Suppression of leukemia inhibitor factor in lymphoid tissue in primary HIV infection: absence of HIV replication in gp130-positive cells.

BACKGROUND

Leukemia inhibitor factor (LIF), a member of the interleukin-6 cytokine family, has recently been shown to inhibit HIV-1 replication both in vivo and in vitro.

OBJECTIVE

LIF and its corresponding receptors gp130 and LIF receptor-alpha (LIFR-alpha) were studied in lymphoid tissue (LT) to reveal potential systemic immunoregulatory effects during the course of HIV-1 infection.

METHODS

LIF, gp130, LIFR-alpha and HIV-1 replicating cells were identified at the single cell level by immunohistochemistry and quantified by computerized in situ imaging in tonsil and lymph nodes biopsies (LT) from patients with primary HIV-1 infection (PHI), chronic HIV-1 infection (cHI), long-term non-progressors (LTNP) and HIV-1 seronegative controls.

RESULTS

LIF and its receptors, gp130 and LIFR-alpha were significantly (P < 0.005) upregulated in LT from PHI patients as compared with HIV-1 seronegative controls.

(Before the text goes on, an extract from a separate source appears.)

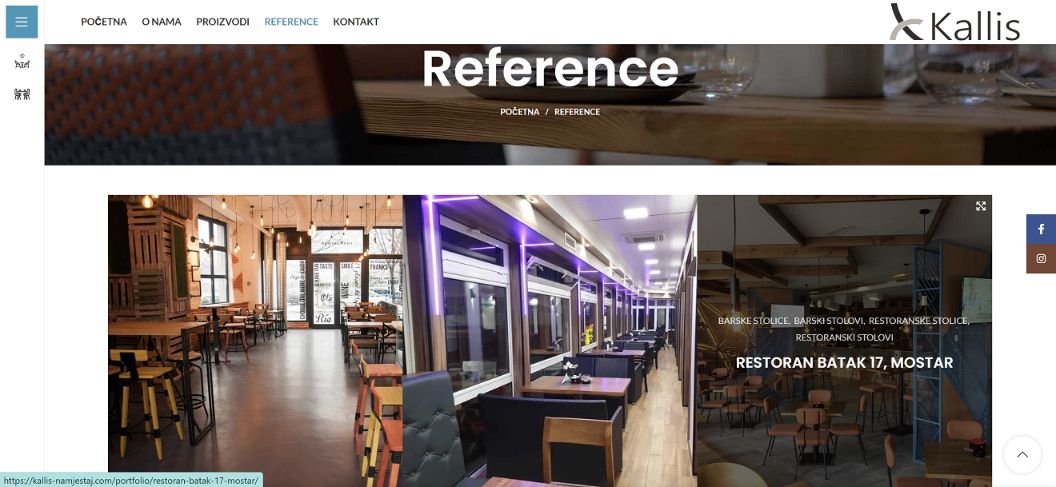The image size is (1056, 487).
Task: Open the Facebook social link
Action: (1041, 229)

Expression of LIF in cHI was comparable to LIF levels in HIV-1 seronegative controls whereas LTNP showed significantly reduced LIF expression (P < 0.05). LIF receptors, gp130 and LIFR-alpha were significantly upregulated in cHI (P < 0.005) but downregulated in LTNP (P < 0.05 and P < 0.005, respectively). LIF expressing cells could be demonstrated in LT 2 days after onset of acute retroviral syndrome. LIF expression was evident in CD3, CD4 and CD8 cells. Furthermore, high plasma viral load was associated with high expression of LIF in LT. Finally, no HIV-1 replication could be found in CD4 gp130-positive cells in PHI.

CONCLUSIONS

LIF, gp130 and LIFR-alpha showed increased expression in LT from patients with PHI. Furthermore, HIV-1 replication did not occur in cells expressing the LIF signaling receptor, gp130, indicating that LIF may be associated with control of HIV-1 replicating cells in vivo.